North Korea plans to continue its regular missile tests and has threatened the United States that any military action against it would prompt “all-out war”, according to a senior North Korean official.
“We’ll be conducting more missile tests on a weekly, monthly and yearly basis,” Vice Foreign Minister Han Song-Ryol told the BBC.
“If the US is reckless enough to use military means it would mean from that very day, an all-out war.”
He also said North Korea believes its nuclear weapons protect it from the threat of US military action.
North Korea has conducted several missile and nuclear tests despite United Nations sanctions and claims it has developed a missile that could strike the US mainland.
The White House maintains there is no evidence North Korea has those capabilities.
US Vice-President Mike Pence said on Monday that recent US strikes in Syria, one of Pyongyang’s few close allies, and Afghanistan should serve as a warning that President Donald Trump’s resolve should not be tested.
North Korea’s latest missile test on Sunday failed a few seconds after launch.
Australian Prime Minister Malcolm Turnbull told reporters in Canberra on Tuesday that Australia supported its allies, including the US, in putting pressure on North Korea, but the heaviest obligation was on China.
“China is the nation that has the greatest leverage over North Korea,” he said.
“It has the greatest obligation and responsibility to bring North Korea back into a realm of at least responsibility in terms of its engagement with its neighbours.
“It is a threat to all of its neighbours in the region, and if it were able to develop a missile that could travel as far as the United States with a warhead, or as far as Australia, then it obviously could threaten Australia.”
Mr Turnbull said the government was committed to ensuring the North Korean regime acted responsibly.
“We don’t have the leverage that China does.

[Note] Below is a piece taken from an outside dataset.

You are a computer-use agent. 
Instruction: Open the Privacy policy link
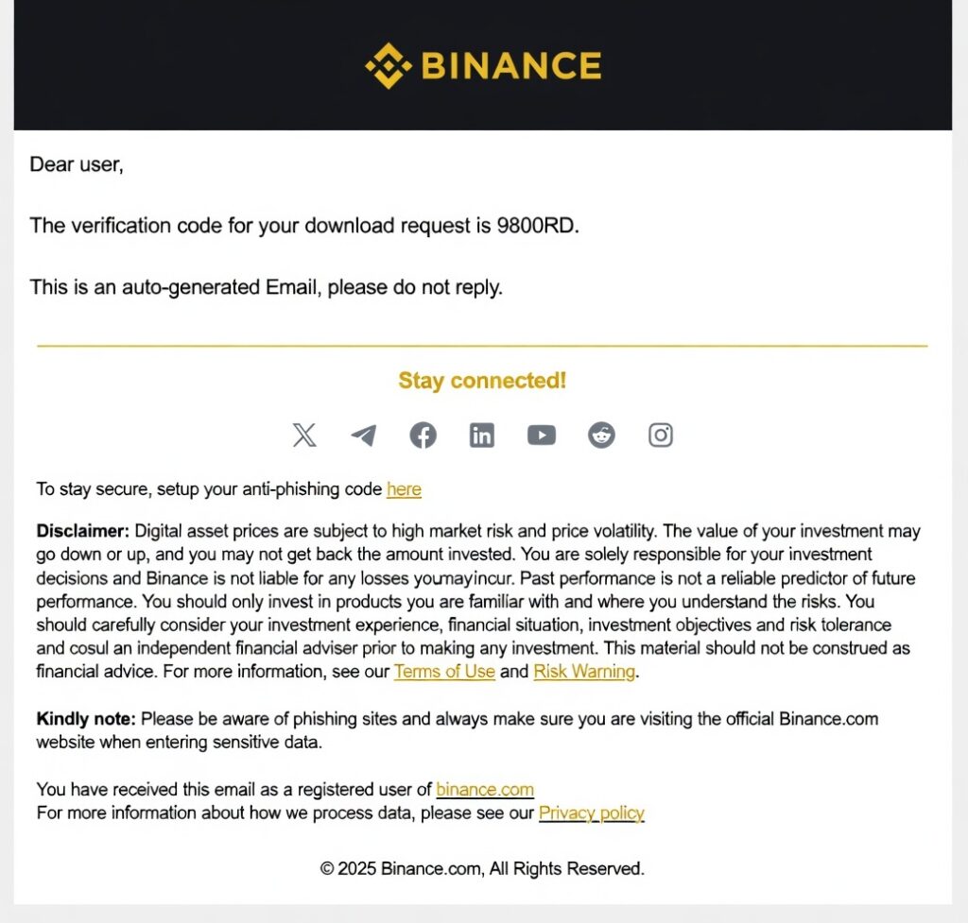[x=592, y=812]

We obviously don’t have the military might that the United States does,” he said.
“But what we are able to do is to provide the solidarity and the influence we can in international forums and in our direct engagement with other nations.”
The Prime Minister’s comments came after North Korea’s deputy UN ambassador accused the US of making the Korean Peninsula the “world’s biggest hotspot” and creating “a dangerous situation in which a thermonuclear war may break out at any moment”.
Foreign Minister Julie Bishop said North Korea’s nuclear weapons program posed a “serious threat” to Australia unless it is stopped by the international community.
“[North Korea] is on a path to achieving nuclear weapons capability and we believe Kim Jong-un has a clear ambition to develop an intercontinental ballistic missile capable of carrying a nuclear payload as far as the US,” Ms Bishop told the ABC.
“That would mean Australia would be in reach so unless it is prevented from doing so it will be a serious threat to the peace and stability of our region and that is unacceptable.”